The Minister said earlier plans to submit pension reform bills by the end of the year have shifted. The new target is June 2026, due to social partners requesting additional clarifications, while no partner had submitted formal feedback.
The bill will address the low-pension allowance, investment policy for the Social Insurance Fund, pensions, benefits, and a 12% penalty. Mousiouttas expects public consultation will follow once partner discussions conclude.
So far, the Social Partners’ Advisory Council has held at least 12 sessions with technical experts, including actuaries, explaining the provisions of the first and zero pillars. During the most recent session, partners requested further clarifications. Mousiouttas confirmed a final in-depth briefing will take place at the next session in early February.
“We invited both technical committee members and social partners to hear the analysis again and provide suggestions so that subsequent sessions can advance the legislation,” Mousiouttas said.
The first pillar analysis covers old-age, disability, widowhood, and orphanhood benefits. Social partners will present improvement proposals or concerns before the bill proceeds to public consultation, Cabinet approval, and finally, Parliament submission by June 2026.

> [Your objective]:
Reproduce the pension reform passage above in full, word for word.

> [Dataset]:
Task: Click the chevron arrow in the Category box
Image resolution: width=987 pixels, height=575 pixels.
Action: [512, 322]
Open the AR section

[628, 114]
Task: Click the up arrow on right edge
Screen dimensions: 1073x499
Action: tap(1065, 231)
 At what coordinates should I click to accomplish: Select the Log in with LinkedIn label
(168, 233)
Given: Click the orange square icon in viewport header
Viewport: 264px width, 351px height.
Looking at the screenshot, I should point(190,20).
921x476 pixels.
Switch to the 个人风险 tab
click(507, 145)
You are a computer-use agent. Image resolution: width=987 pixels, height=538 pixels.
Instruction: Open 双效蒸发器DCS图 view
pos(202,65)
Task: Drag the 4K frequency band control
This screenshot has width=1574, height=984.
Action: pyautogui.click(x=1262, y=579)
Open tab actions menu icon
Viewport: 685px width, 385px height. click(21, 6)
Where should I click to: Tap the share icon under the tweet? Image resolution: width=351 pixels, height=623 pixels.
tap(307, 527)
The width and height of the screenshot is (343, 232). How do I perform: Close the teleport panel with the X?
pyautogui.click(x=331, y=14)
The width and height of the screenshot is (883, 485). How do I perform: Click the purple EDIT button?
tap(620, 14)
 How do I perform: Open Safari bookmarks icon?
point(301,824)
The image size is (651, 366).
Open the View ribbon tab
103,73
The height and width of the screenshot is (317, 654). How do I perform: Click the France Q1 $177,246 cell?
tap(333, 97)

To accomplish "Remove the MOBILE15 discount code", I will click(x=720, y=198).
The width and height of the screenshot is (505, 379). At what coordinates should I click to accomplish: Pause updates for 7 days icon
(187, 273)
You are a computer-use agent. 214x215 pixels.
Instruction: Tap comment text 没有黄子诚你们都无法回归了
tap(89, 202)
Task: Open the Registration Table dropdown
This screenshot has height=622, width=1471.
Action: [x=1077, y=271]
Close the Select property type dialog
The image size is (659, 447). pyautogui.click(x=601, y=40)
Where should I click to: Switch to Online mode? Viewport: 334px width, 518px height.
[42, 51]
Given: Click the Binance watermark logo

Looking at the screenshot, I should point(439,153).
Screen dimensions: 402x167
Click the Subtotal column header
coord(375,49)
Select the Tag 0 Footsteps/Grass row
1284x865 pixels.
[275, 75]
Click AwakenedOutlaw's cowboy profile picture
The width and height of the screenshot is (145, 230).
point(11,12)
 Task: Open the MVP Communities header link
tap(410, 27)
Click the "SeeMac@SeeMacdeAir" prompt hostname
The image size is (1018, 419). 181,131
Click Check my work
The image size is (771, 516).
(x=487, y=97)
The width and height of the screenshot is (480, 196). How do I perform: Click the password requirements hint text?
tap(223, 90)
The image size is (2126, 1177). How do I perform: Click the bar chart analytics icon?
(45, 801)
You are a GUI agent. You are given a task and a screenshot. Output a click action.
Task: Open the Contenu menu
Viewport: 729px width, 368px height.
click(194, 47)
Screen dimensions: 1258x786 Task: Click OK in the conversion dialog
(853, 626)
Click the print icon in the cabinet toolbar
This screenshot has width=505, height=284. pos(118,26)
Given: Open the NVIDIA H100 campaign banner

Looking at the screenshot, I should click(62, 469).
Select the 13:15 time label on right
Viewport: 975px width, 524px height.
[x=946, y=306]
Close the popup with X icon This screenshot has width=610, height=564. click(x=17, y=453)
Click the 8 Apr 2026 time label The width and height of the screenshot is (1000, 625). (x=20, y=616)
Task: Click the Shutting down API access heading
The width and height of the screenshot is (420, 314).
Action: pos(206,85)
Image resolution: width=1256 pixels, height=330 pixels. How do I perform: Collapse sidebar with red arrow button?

> [Final result]:
The Minister said earlier plans to submit pension reform bills by the end of the year have shifted. The new target is June 2026, due to social partners requesting additional clarifications, while no partner had submitted formal feedback.
The bill will address the low-pension allowance, investment policy for the Social Insurance Fund, pensions, benefits, and a 12% penalty. Mousiouttas expects public consultation will follow once partner discussions conclude.
So far, the Social Partners’ Advisory Council has held at least 12 sessions with technical experts, including actuaries, explaining the provisions of the first and zero pillars. During the most recent session, partners requested further clarifications. Mousiouttas confirmed a final in-depth briefing will take place at the next session in early February.
“We invited both technical committee members and social partners to hear the analysis again and provide suggestions so that subsequent sessions can advance the legislation,” Mousiouttas said.
The first pillar analysis covers old-age, disability, widowhood, and orphanhood benefits. Social partners will present improvement proposals or concerns before the bill proceeds to public consultation, Cabinet approval, and finally, Parliament submission by June 2026.